• EXCERPT
## Abstract

Finding the most suitable closing law is essential to decrease the shock wave pressure caused by transient flow and minimize the potential damage to equipment. The closure of a valve can occur instantly, rapidly, or gradually, and the appropriate law can be convex, linear, or concave, depending on various factors. These factors include the pipe's characteristics (type, diameter, roughness, and length), the conveyed fluid (nature and temperature), and operating conditions (pressure and flow rate). Other factors that receive less attention, such as the duration of slow closure and the impact of soil load on the pipe, are also considered in this study. The main focus of this article is to investigate how the optimal law evolves based on the time it takes for a valve to gradually close, specifically in the case of a valve located at the end of an underground gravity supply pipe. The findings reveal that when the slow closure time (*t*) exceeds 0.50 times the return period (*t*_{4}), the exponent of the optimal law becomes a damped periodic function. Each closure time corresponds to a unique optimal law, and as the valve closure time increases, the range of optimal laws becomes narrower.

## HIGHLIGHTS

Each slow closing time corresponds to a single optimal convex law.

As the slow closing time increases, the range of optimal laws decreases and the appearance of maximum loads is delayed.

The evolution of the optimal pressure at the valve is governed by two models: exponential and linear.

The characteristic method with mixed scheme is used for the simulation of the transient flow of a long buried pipe.

## INTRODUCTION

In hydraulic systems, transient flows occur when there is a disturbance in the initial conditions of steady flow, particularly during valve closure, whether it is slow or rapid. Numerous studies have been conducted in this field. Maurice Gariel's research focused on developing practical rules for calculating the pressure surge induced by water hammer and modeling valve closure to reduce the effects of water hammer, as presented in Remenieras (1961). The study demonstrates the transmission of water hammer along the pipeline, the impact of valve closing time, and the relationship between maximum pressure and the degree of linear valve closure. Hayashi & Eansfoed (1960) studied the effects of sudden opening and closing of fictitious diaphragms located downstream of a very long and highly elastic pipeline. They demonstrated that pressure losses significantly influence the transient phenomenon, resulting in profound changes.

Thanks to the advancements in computing, research has focused on the numerical resolution of the equations governing transient flow, taking into account aspects that can influence this flow. Thirriot (1967) examined approximate methods for calculating water hammer in relatively long pipelines. Streeter & Wylie (1983) and Almeida & Koelle (1992) investigated suitable schemes when friction is the predominant factor. They emphasized the importance of mixed schemes in solving water hammer equations.

Listing for locating items on screen
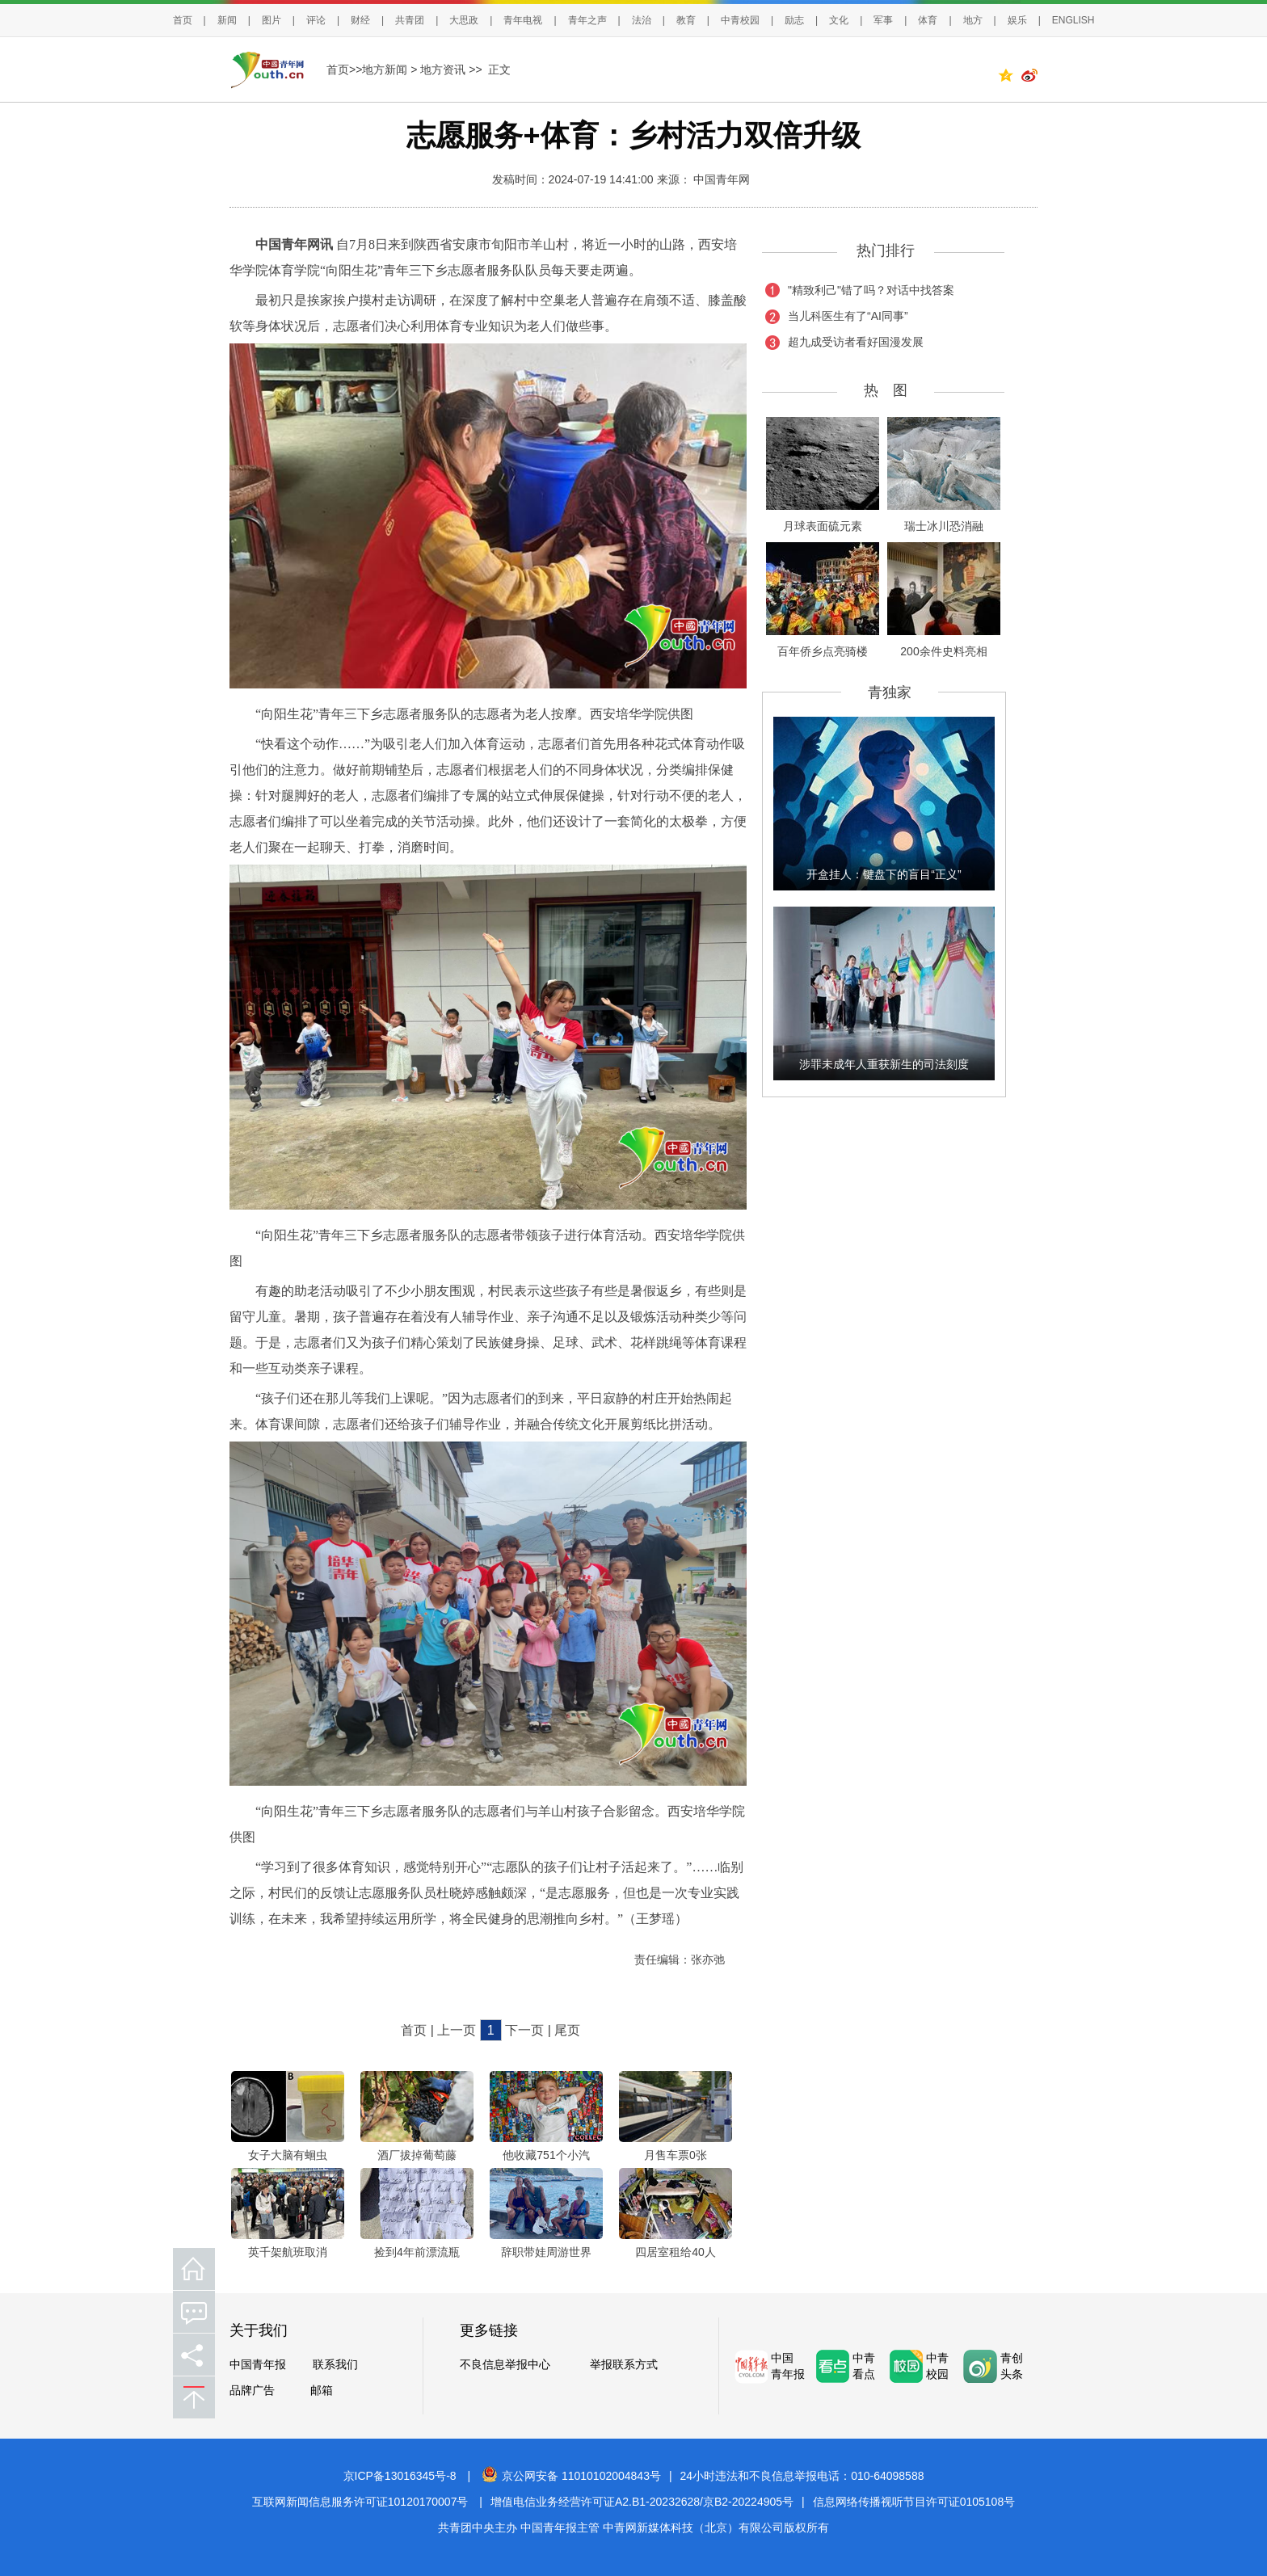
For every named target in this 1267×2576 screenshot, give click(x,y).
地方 (973, 20)
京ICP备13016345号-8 (400, 2475)
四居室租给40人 (675, 2252)
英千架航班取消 (287, 2252)
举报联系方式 (624, 2364)
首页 (182, 20)
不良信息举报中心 (505, 2364)
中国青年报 (257, 2364)
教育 (686, 20)
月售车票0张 (675, 2155)
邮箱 (321, 2390)
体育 (927, 20)
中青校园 (740, 20)
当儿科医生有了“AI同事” (848, 315)
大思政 (463, 20)
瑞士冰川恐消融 (943, 526)
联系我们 (335, 2364)
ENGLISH (1073, 20)
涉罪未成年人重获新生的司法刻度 (884, 1064)
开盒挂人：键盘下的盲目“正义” (883, 874)
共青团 (409, 20)
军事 (883, 20)
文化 (838, 20)
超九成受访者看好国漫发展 (856, 341)
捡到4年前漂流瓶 (417, 2252)
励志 (794, 20)
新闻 (227, 20)
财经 (360, 20)
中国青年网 (721, 179)
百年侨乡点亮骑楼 (822, 651)
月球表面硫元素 (822, 526)
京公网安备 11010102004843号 (571, 2475)
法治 (641, 20)
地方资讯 (442, 69)
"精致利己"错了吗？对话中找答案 (871, 290)
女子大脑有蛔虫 (287, 2155)
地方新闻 (384, 69)
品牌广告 (252, 2390)
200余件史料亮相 (943, 651)
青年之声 (587, 20)
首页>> (344, 69)
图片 (271, 20)
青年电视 (522, 20)
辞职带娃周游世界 (546, 2252)
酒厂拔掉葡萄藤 (417, 2155)
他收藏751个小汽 (546, 2155)
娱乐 (1017, 20)
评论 (316, 20)
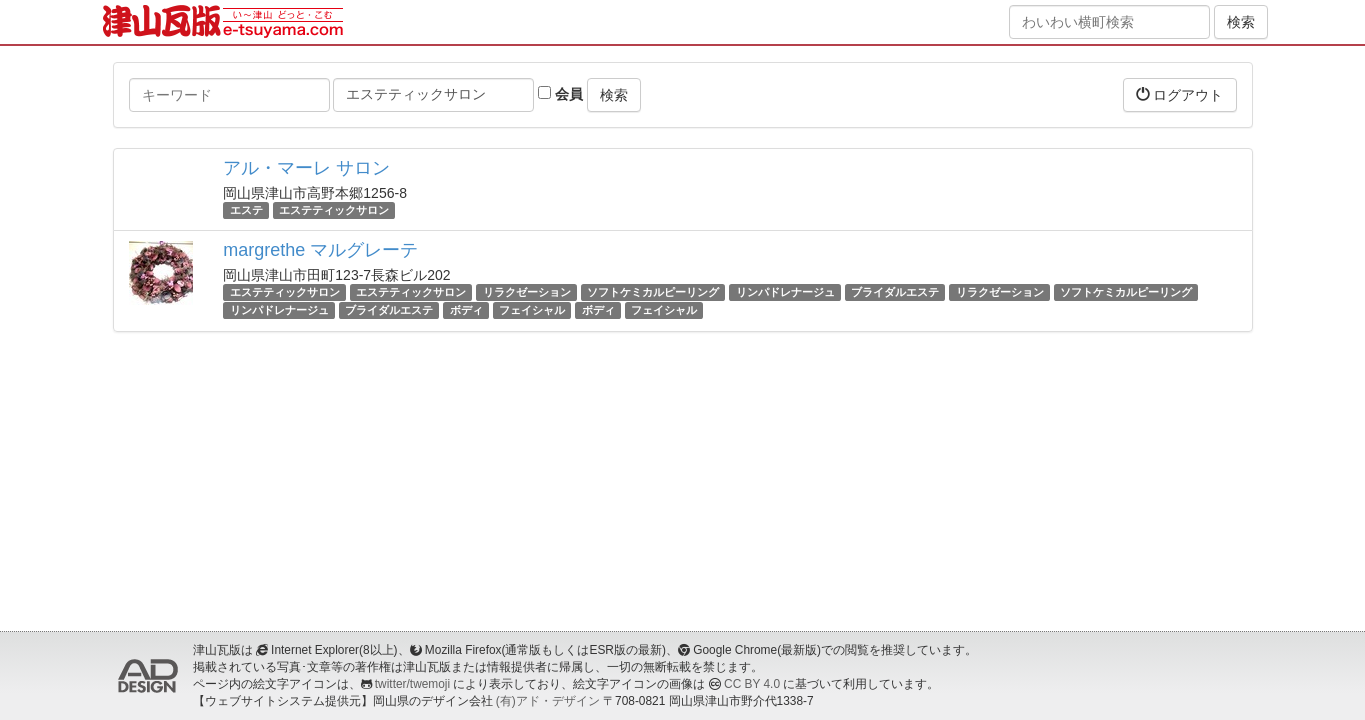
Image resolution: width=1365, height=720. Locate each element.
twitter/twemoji (412, 684)
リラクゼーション (527, 292)
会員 (560, 94)
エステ (246, 210)
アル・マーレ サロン (306, 168)
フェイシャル (532, 310)
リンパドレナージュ (785, 292)
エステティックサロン (334, 210)
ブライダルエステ (895, 292)
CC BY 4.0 (752, 684)
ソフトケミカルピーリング (653, 292)
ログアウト (1180, 94)
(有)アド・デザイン (548, 701)
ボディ (466, 310)
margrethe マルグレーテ (320, 250)
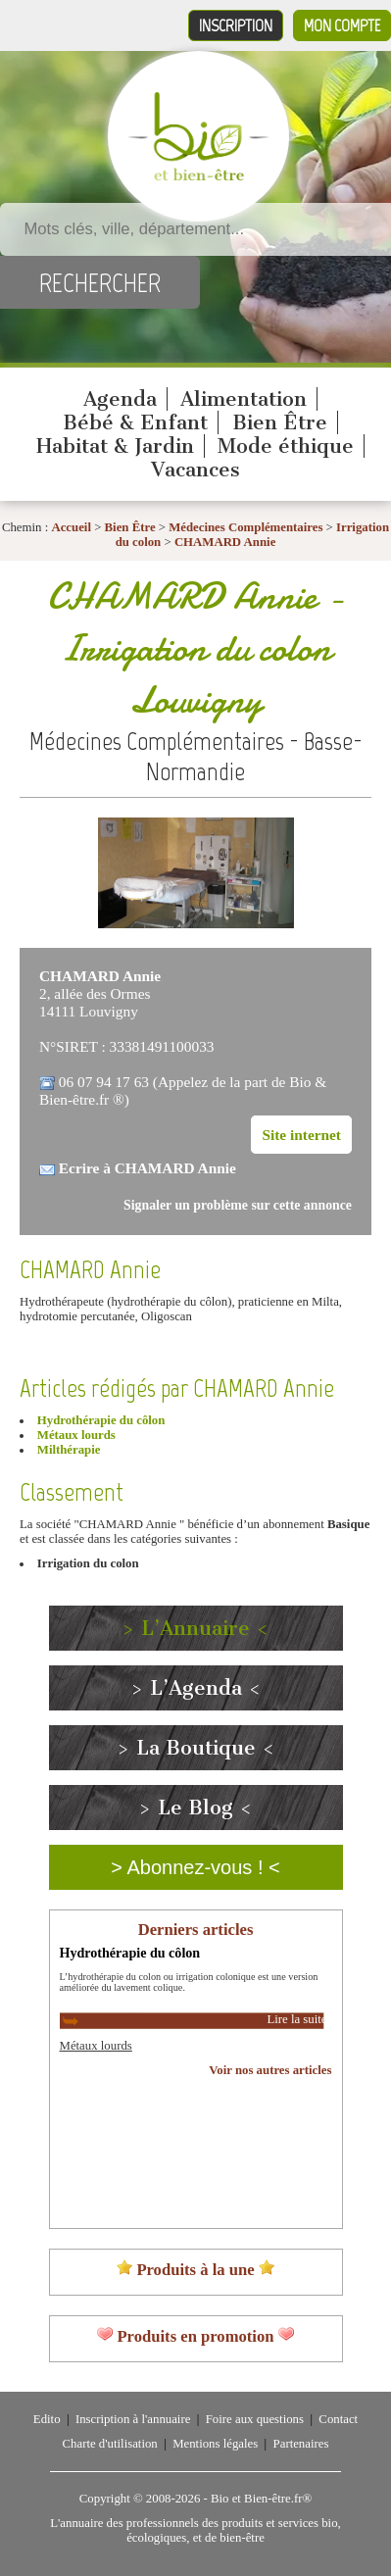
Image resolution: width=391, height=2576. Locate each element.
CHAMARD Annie (224, 542)
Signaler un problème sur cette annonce (237, 1205)
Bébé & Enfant (135, 422)
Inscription (235, 25)
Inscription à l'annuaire (132, 2419)
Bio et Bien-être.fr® (261, 2498)
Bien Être (279, 422)
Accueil (71, 527)
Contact (338, 2419)
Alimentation (243, 399)
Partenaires (301, 2444)
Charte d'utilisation (110, 2444)
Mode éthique (286, 446)
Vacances (195, 469)
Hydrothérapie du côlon (101, 1420)
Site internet (301, 1134)
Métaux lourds (76, 1435)
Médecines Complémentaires (245, 527)
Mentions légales (215, 2444)
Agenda (120, 399)
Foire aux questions (255, 2419)
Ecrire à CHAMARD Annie (147, 1168)
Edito (47, 2419)
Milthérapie (69, 1450)
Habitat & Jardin (115, 446)
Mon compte (342, 25)
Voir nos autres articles (270, 2070)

• GIVEN INSTRUCTION A
According to the abstract, why is it essential to find the most suitable valve closing law? Answer in one to three sentences.
• GIVEN INSTRUCTION B
Which lines of the listing contain the string "each"? Pick them all out and copy them.

• FULL ANSWER A
Finding the most suitable closing law decreases the shock wave pressure caused by transient flow. It also minimizes the potential damage to equipment.

• FULL ANSWER B
Image resolution: width=1365, height=720. Locate each element.
Image resolution: width=391, height=2576. Locate each element.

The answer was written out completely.